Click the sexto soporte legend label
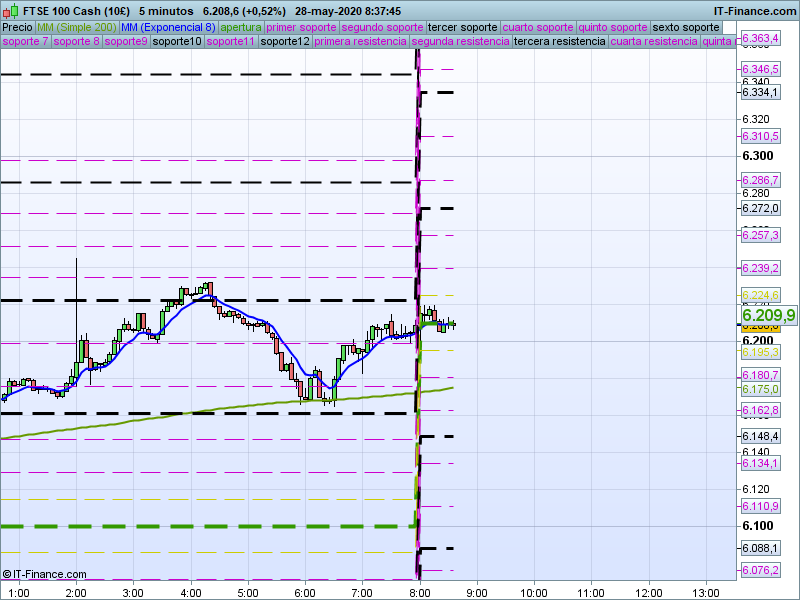This screenshot has height=600, width=800. [685, 27]
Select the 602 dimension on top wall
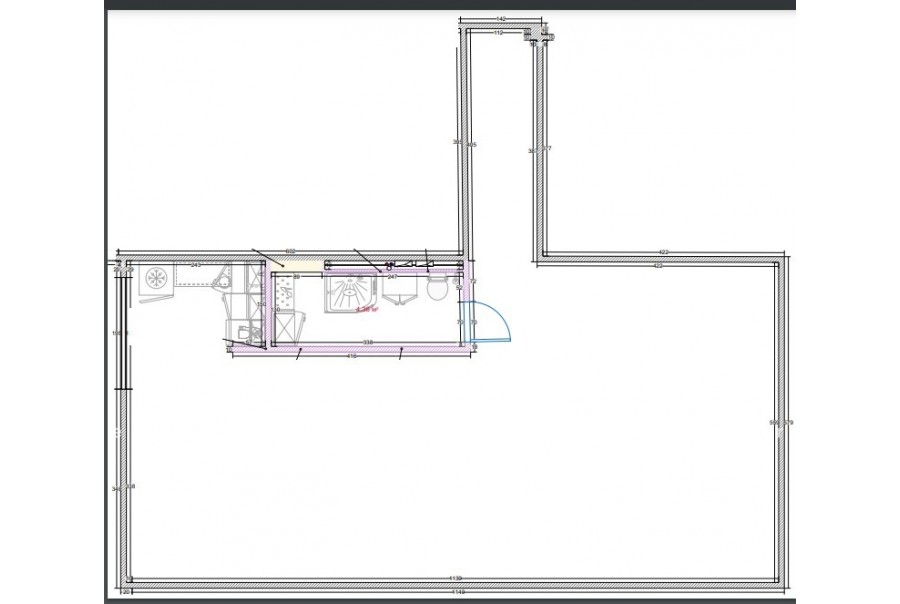The height and width of the screenshot is (604, 900). coord(291,251)
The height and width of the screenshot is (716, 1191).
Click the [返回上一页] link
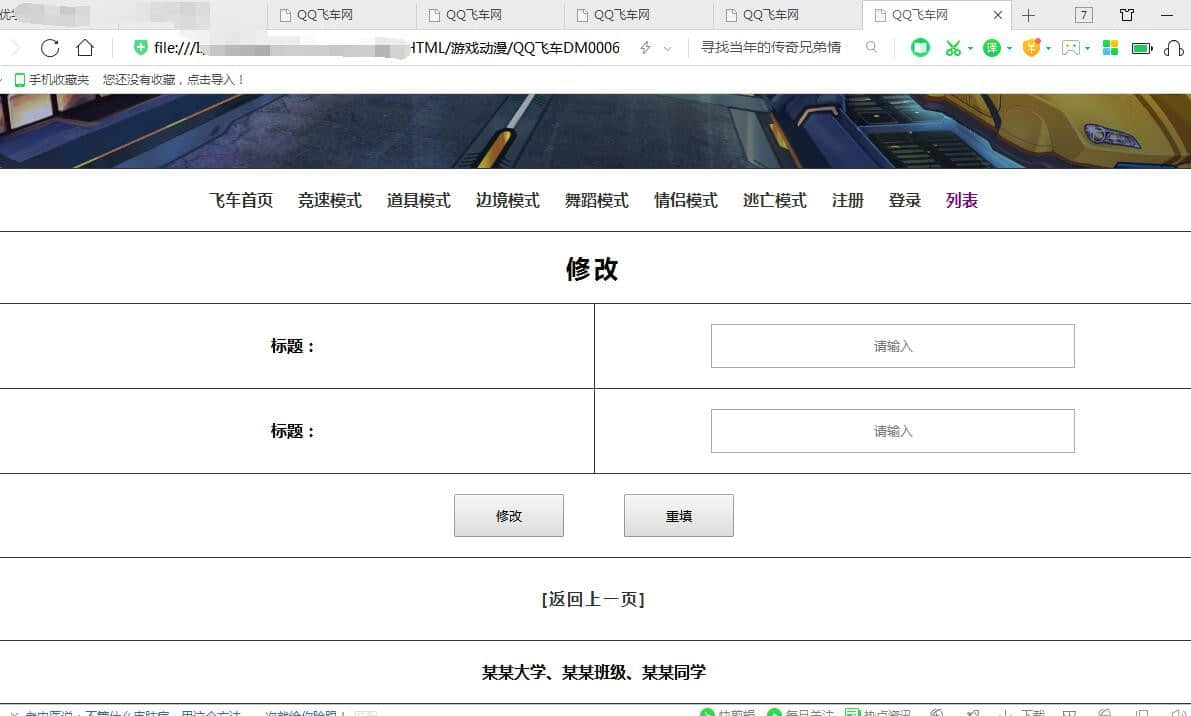(x=593, y=599)
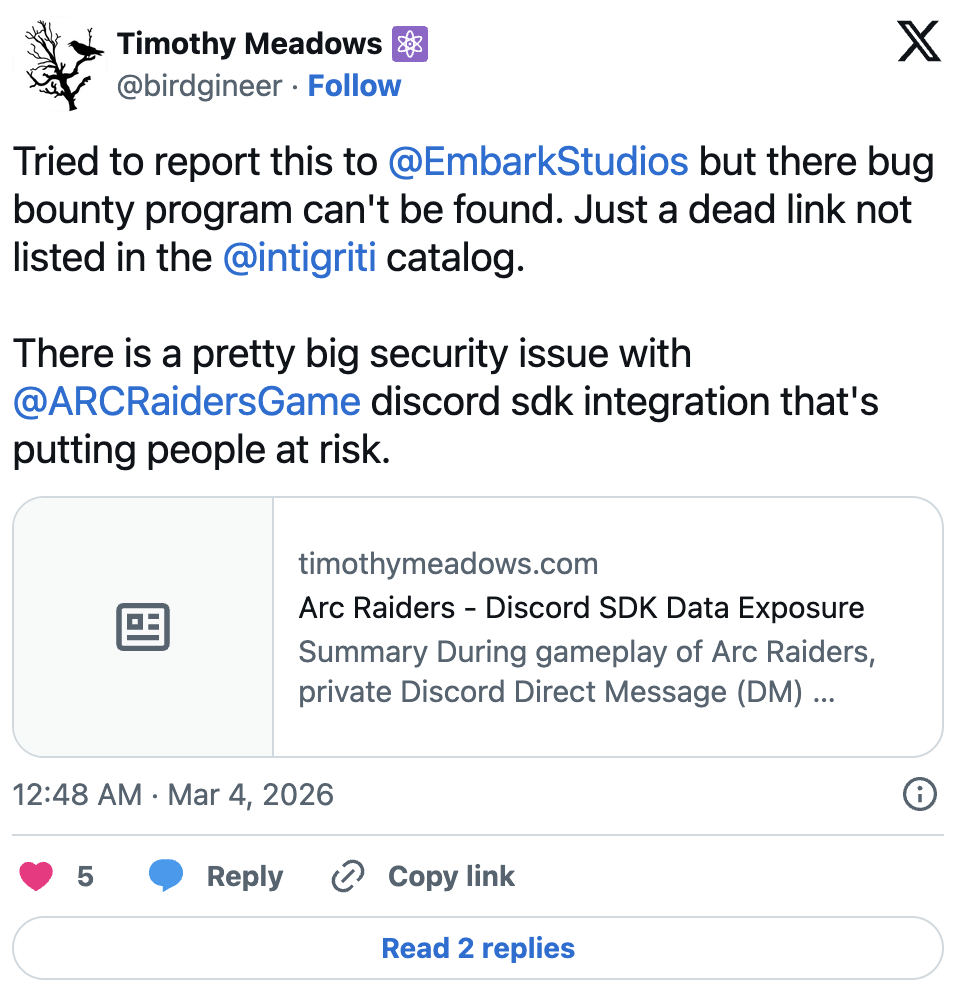The image size is (968, 1000).
Task: Open the @intigriti mention link
Action: tap(299, 258)
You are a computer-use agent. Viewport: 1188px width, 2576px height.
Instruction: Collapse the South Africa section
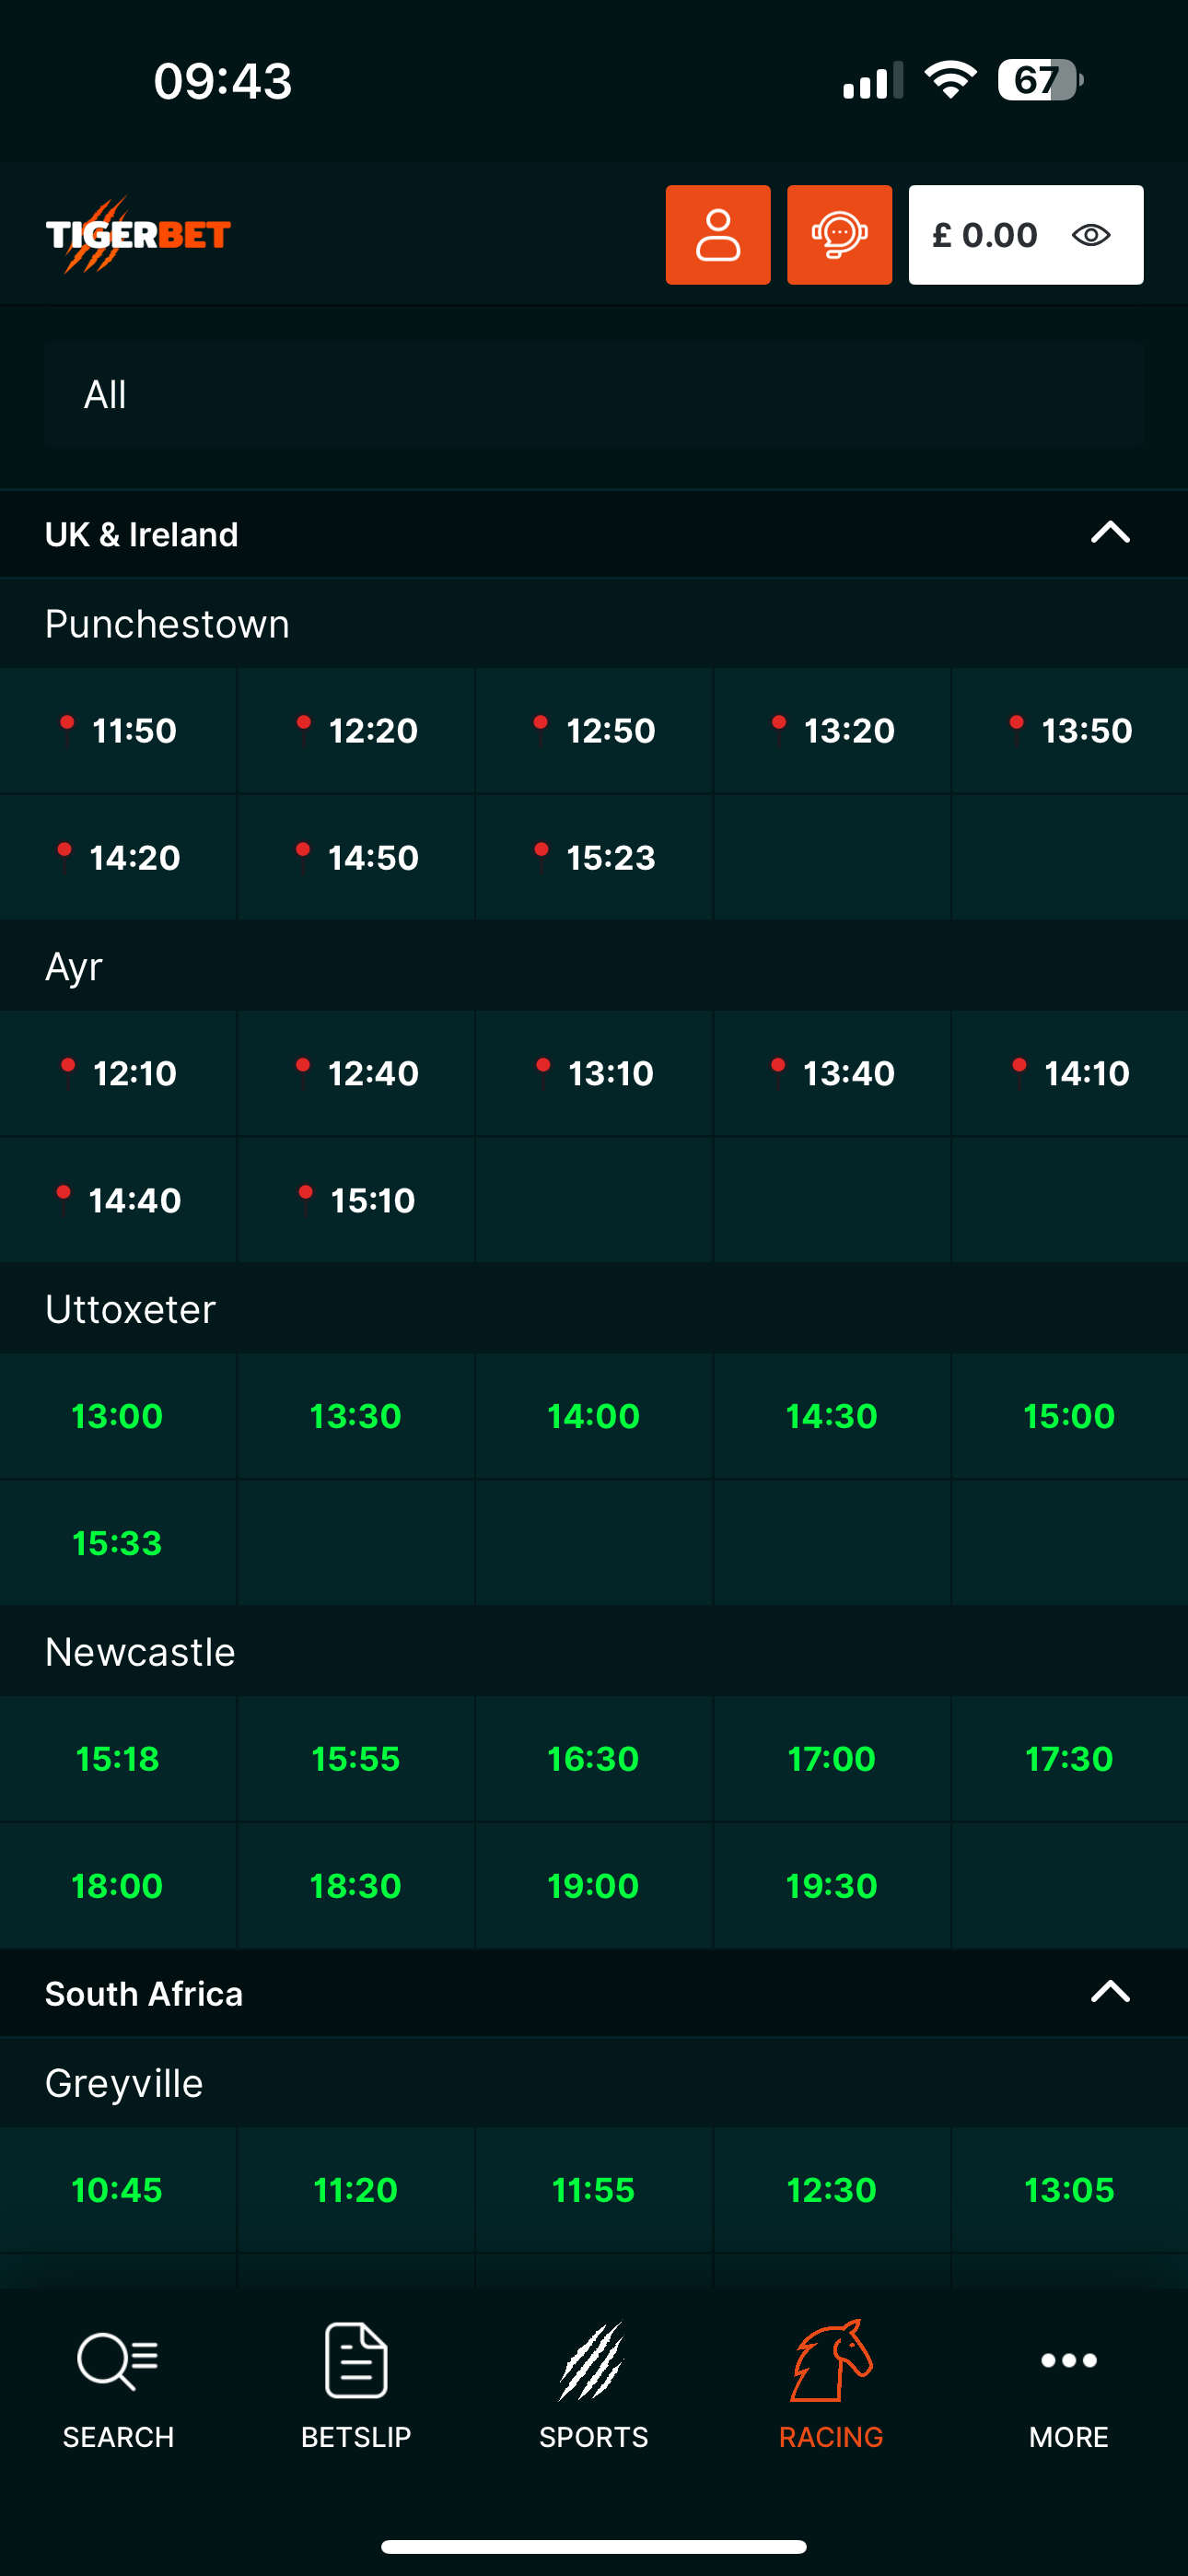1110,1992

::::::::::

(TO DO)
Copy only the lines above from the one containing "Select the 602 dimension on top wall" through the one containing "You are a computer-use", both included. Leave out the pictures.

(TASK OUTPUT)
Select the 602 dimension on top wall
The height and width of the screenshot is (604, 900). coord(291,251)
The height and width of the screenshot is (716, 1191).
Click the [返回上一页] link
(x=593, y=599)
The image size is (968, 1000).
Task: Open the @intigriti mention link
Action: tap(299, 258)
You are a computer-use agent. Viewport: 1188px width, 2576px height.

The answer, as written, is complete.